案例三比较简单,不需要自己写公式算法,使用了R自带的naiveBayes函数。
代码如下:
> library(e1071)
> classifier<-naiveBayes(iris[,1:4], iris[,5])
#或写成下面形式,都可以。
> classifier<- naiveBayes(Species ~ ., data = iris) #其中Species是类别变量 #预测
> predict(classifier, iris[1, -5])
预测结果为:
[1] setosa
Levels: setosa versicolor virginica
和原数据一样!
*********************************这里是分割线**************************************
我们再拿这个方法来预测一下案例一中的样本。
#样本数据集:
mydata <- matrix(c("sunny","hot","high","weak","no",
"sunny","hot","high","strong","no",
"overcast","hot","high","weak","yes",
"rain","mild","high","weak","yes",
"rain","cool","normal","weak","yes",
"rain","cool","normal","strong","no",
"overcast","cool","normal","strong","yes",
"sunny","mild","high","weak","no",
"sunny","cool","normal","weak","yes",
"rain","mild","normal","weak","yes",
"sunny","mild","normal","strong","yes",
"overcast","mild","high","strong","yes",
"overcast","hot","normal","weak","yes",
"rain","mild","high","strong","no"), byrow = TRUE, nrow=14, ncol=5) #添加列名:
colnames(mydata) <- c("outlook","temperature","humidity","wind","playtennis") #贝叶斯算法:
m<-naiveBayes(mydata[,1:4], mydata[,5])
#或使用下面的方法
m<- naiveBayes(playtennis ~ ., data = mydata)

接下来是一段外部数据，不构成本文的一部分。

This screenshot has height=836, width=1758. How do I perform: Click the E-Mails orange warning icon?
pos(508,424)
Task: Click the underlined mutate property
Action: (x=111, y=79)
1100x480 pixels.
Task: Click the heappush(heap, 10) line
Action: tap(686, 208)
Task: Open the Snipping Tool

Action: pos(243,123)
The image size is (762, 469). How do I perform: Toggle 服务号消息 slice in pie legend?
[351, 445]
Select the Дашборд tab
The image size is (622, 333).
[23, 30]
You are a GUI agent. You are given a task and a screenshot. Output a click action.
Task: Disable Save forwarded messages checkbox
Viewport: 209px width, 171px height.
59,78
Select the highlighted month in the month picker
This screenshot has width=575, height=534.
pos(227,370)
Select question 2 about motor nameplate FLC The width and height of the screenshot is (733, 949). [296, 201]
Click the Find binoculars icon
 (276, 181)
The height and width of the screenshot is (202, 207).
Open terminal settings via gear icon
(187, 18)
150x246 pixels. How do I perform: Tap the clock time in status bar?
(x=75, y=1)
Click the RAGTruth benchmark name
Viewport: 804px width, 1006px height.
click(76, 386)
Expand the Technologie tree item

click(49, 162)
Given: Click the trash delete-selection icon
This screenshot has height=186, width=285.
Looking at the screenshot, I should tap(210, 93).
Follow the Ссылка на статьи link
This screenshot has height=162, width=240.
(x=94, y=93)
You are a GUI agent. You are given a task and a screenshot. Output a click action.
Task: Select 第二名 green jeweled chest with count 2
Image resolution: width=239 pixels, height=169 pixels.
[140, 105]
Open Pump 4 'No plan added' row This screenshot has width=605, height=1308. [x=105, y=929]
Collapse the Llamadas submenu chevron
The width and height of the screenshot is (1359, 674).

#报错:Error in sum(x) : invalid 'type' (character) of argument 无效的类型,只能是数字? #创建预测数据集:
new_data = data.frame(outlook="rain", temperature="cool", humidity="normal", wind="strong", playtennis="so") #预测:
predict(m, new_data)
在使用naiveBayes函数时报错:Error in sum(x) : invalid 'type' (character) of argument
我们看一下官方文档,对data有这样一句描述:
data Either a data frame of predictors (categorical and/or numeric) or a contingency table.
data是一个数字类型的数据框。